Start of Data for this task

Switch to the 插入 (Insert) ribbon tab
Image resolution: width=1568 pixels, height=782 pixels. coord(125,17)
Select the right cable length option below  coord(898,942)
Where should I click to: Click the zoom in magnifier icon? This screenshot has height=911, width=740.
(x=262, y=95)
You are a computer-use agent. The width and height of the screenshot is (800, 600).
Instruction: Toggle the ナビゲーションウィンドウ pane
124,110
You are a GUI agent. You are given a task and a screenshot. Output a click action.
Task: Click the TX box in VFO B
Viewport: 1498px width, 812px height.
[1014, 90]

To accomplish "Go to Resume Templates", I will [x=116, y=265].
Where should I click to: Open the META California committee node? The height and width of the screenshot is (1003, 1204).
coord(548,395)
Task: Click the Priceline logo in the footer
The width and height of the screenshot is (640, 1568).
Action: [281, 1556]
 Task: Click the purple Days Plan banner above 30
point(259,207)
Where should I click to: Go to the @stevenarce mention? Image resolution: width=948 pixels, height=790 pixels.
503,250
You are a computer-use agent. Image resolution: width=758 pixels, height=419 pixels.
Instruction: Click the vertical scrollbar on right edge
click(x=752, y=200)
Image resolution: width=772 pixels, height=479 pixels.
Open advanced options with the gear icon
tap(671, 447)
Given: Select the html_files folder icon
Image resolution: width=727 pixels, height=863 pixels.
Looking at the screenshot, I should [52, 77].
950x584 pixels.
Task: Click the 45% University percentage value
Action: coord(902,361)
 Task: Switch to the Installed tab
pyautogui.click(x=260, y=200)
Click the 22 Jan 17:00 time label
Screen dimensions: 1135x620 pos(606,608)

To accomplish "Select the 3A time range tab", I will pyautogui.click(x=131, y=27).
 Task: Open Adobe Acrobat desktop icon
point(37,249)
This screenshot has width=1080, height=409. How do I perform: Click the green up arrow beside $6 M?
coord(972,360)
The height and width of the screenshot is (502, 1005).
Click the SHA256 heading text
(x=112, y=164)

End of Data for this task

Aim of the exercise> Where a line of the material holds the word "Select", copy that line.

Written answer>
Select the right cable length option below  coord(898,942)
Given: Select the html_files folder icon
To accomplish "Select the 3A time range tab", I will pyautogui.click(x=131, y=27).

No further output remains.